Entradas de texto e localização de itens
● ● ● ●

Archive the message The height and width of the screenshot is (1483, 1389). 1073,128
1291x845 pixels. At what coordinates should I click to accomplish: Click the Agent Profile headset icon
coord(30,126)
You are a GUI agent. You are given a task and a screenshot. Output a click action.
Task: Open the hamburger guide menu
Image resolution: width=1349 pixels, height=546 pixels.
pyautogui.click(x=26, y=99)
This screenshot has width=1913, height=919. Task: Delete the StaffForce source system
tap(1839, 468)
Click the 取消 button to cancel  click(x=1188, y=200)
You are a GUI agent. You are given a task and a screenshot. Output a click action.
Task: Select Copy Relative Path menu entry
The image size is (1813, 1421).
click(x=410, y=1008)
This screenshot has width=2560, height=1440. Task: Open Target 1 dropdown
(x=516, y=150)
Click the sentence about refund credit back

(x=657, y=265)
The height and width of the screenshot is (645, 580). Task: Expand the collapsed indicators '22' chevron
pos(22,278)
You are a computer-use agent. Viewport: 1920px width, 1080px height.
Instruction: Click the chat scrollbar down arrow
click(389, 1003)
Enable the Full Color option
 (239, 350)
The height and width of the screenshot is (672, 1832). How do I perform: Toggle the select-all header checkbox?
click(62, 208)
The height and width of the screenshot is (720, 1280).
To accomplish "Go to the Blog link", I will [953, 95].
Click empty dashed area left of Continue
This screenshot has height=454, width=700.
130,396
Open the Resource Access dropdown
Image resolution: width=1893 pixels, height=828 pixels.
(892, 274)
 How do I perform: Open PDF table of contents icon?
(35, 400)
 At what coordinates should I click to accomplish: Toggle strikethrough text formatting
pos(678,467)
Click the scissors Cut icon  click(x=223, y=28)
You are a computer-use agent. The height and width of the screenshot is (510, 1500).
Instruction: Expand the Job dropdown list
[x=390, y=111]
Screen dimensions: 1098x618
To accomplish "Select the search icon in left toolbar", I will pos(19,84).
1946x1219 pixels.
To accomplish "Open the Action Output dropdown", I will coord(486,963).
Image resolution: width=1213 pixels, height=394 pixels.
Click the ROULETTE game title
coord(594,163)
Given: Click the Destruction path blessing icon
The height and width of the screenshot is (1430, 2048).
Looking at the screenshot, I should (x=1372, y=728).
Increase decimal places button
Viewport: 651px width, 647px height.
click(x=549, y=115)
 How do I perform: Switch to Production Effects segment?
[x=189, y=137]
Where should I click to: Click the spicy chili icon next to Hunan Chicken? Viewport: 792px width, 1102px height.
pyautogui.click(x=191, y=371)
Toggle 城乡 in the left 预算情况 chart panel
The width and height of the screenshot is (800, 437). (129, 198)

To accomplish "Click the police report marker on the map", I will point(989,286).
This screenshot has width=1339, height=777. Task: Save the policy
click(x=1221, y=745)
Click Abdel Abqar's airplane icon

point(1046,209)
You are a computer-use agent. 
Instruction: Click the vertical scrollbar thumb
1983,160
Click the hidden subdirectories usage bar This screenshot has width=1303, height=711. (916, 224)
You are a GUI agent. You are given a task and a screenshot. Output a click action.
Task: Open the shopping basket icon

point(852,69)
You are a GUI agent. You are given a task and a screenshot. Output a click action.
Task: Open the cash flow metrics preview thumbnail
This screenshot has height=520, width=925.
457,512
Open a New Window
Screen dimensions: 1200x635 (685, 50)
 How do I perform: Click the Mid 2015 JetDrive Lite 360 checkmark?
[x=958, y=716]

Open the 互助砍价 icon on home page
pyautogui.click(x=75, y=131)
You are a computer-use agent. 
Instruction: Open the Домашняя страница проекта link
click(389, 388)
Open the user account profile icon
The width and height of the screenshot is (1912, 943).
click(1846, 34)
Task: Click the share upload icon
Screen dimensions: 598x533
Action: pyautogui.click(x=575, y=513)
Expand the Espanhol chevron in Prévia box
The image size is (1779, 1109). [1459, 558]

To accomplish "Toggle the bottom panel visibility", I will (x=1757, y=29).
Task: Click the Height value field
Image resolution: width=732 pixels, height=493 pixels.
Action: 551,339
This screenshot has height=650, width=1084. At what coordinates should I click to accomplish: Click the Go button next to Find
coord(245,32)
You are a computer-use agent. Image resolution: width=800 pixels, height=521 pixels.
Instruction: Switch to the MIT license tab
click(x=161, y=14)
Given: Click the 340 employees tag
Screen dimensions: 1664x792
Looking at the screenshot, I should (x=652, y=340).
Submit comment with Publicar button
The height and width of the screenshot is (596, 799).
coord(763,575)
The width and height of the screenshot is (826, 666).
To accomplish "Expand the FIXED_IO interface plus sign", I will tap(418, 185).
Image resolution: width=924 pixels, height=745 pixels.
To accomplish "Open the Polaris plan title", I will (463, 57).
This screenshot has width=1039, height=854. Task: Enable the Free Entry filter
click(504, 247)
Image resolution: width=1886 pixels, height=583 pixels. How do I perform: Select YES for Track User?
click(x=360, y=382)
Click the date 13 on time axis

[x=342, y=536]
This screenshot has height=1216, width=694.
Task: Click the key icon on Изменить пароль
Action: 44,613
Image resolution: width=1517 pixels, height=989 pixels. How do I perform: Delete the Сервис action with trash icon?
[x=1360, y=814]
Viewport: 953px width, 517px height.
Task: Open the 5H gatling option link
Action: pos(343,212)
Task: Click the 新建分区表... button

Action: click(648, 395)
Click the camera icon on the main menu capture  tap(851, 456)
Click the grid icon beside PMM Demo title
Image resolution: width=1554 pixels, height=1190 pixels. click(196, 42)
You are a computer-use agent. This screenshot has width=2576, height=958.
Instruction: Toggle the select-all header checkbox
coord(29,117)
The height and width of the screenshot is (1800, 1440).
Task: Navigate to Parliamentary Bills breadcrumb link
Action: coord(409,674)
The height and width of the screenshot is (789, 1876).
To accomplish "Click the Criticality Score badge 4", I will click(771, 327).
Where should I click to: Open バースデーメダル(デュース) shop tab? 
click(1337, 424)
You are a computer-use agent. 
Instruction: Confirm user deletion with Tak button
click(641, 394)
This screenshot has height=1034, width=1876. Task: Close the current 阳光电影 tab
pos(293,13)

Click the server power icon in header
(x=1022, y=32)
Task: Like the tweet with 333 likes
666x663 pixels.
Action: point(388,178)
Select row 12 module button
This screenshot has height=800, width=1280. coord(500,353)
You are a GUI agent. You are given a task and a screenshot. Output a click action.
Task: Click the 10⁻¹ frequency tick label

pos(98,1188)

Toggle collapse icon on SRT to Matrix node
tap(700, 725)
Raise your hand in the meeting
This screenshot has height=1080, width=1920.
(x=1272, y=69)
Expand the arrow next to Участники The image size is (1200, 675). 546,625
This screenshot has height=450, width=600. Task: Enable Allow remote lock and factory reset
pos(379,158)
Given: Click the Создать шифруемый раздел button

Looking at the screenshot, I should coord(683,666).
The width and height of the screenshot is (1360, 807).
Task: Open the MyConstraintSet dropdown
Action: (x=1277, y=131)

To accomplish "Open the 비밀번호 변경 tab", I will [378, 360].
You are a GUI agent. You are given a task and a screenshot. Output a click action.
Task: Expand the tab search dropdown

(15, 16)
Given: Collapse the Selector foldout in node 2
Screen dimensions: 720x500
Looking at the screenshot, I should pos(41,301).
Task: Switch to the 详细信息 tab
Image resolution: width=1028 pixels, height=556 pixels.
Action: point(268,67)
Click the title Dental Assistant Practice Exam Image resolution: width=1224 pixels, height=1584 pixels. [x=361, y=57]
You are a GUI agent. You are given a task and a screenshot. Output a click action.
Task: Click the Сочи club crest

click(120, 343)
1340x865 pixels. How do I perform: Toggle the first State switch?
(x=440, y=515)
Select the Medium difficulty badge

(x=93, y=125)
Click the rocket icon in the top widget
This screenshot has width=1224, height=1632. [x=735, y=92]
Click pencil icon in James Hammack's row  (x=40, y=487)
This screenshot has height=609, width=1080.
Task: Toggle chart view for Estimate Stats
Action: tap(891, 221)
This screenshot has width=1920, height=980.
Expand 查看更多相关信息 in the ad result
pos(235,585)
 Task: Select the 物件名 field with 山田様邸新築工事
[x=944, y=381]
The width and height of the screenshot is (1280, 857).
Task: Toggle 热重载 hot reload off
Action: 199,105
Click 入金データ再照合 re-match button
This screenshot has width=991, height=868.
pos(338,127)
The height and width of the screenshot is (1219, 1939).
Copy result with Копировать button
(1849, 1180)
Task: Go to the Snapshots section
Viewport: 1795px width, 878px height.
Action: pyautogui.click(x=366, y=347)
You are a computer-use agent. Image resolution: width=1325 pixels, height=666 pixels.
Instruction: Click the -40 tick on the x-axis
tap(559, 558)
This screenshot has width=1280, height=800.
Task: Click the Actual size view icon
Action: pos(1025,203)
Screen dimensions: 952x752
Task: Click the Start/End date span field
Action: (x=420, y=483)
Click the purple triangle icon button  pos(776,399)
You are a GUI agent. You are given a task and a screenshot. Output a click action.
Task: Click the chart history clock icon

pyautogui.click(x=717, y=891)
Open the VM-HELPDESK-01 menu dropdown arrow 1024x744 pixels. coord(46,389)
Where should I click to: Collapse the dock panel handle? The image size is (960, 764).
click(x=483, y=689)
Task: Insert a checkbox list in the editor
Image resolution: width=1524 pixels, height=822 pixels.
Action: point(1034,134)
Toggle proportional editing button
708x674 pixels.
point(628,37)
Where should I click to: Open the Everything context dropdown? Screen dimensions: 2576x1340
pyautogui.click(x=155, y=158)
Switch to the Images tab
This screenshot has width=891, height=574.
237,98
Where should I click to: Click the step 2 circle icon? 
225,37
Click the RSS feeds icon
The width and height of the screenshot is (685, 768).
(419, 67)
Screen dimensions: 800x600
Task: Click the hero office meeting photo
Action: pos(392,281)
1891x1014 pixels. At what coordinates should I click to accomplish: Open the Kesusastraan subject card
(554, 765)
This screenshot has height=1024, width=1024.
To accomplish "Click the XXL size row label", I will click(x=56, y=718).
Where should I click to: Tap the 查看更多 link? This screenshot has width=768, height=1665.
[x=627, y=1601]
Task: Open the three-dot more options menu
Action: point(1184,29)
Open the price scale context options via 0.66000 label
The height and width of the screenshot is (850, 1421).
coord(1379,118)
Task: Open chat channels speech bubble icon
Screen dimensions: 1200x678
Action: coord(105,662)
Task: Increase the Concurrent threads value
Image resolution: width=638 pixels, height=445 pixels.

● ● ● ●

▶ _TAREFA_
Reescreva como lista JSON de strings as linhas que começam na que contém "How do I perform: Open" e seguem até a que contém "click(1846, 34)", incluindo ambas. Use uma string para cada linha e omita as linhas em branco.

▶ _RESULTADO DO EXERCÍCIO_
[
  " How do I perform: Open PDF table of contents icon?",
  "(35, 400)",
  " At what coordinates should I click to accomplish: Toggle strikethrough text formatting",
  "pos(678,467)",
  "Click the scissors Cut icon  click(x=223, y=28)",
  "You are a computer-use agent. The height and width of the screenshot is (510, 1500).",
  "Instruction: Expand the Job dropdown list",
  "[x=390, y=111]",
  "Screen dimensions: 1098x618",
  "To accomplish \"Select the search icon in left toolbar\", I will pos(19,84).",
  "1946x1219 pixels.",
  "To accomplish \"Open the Action Output dropdown\", I will coord(486,963).",
  "Image resolution: width=1213 pixels, height=394 pixels.",
  "Click the ROULETTE game title",
  "coord(594,163)",
  "Given: Click the Destruction path blessing icon",
  "The height and width of the screenshot is (1430, 2048).",
  "Looking at the screenshot, I should (x=1372, y=728).",
  "Increase decimal places button",
  "Viewport: 651px width, 647px height.",
  "click(x=549, y=115)",
  " How do I perform: Switch to Production Effects segment?",
  "[x=189, y=137]",
  "Where should I click to: Click the spicy chili icon next to Hunan Chicken? Viewport: 792px width, 1102px height.",
  "pyautogui.click(x=191, y=371)",
  "Toggle 城乡 in the left 预算情况 chart panel",
  "The width and height of the screenshot is (800, 437). (129, 198)",
  "To accomplish \"Click the police report marker on the map\", I will point(989,286).",
  "This screenshot has width=1339, height=777. Task: Save the policy",
  "click(x=1221, y=745)",
  "Click Abdel Abqar's airplane icon",
  "point(1046,209)",
  "You are a computer-use agent. ",
  "Instruction: Click the vertical scrollbar thumb",
  "1983,160",
  "Click the hidden subdirectories usage bar This screenshot has width=1303, height=711. (916, 224)",
  "You are a GUI agent. You are given a task and a screenshot. Output a click action.",
  "Task: Open the shopping basket icon",
  "point(852,69)",
  "You are a GUI agent. You are given a task and a screenshot. Output a click action.",
  "Task: Open the cash flow metrics preview thumbnail",
  "This screenshot has height=520, width=925.",
  "457,512",
  "Open a New Window",
  "Screen dimensions: 1200x635 (685, 50)",
  " How do I perform: Click the Mid 2015 JetDrive Lite 360 checkmark?",
  "[x=958, y=716]",
  "Open the 互助砍价 icon on home page",
  "pyautogui.click(x=75, y=131)",
  "You are a computer-use agent. ",
  "Instruction: Open the Домашняя страница проекта link",
  "click(389, 388)",
  "Open the user account profile icon",
  "The width and height of the screenshot is (1912, 943).",
  "click(1846, 34)"
]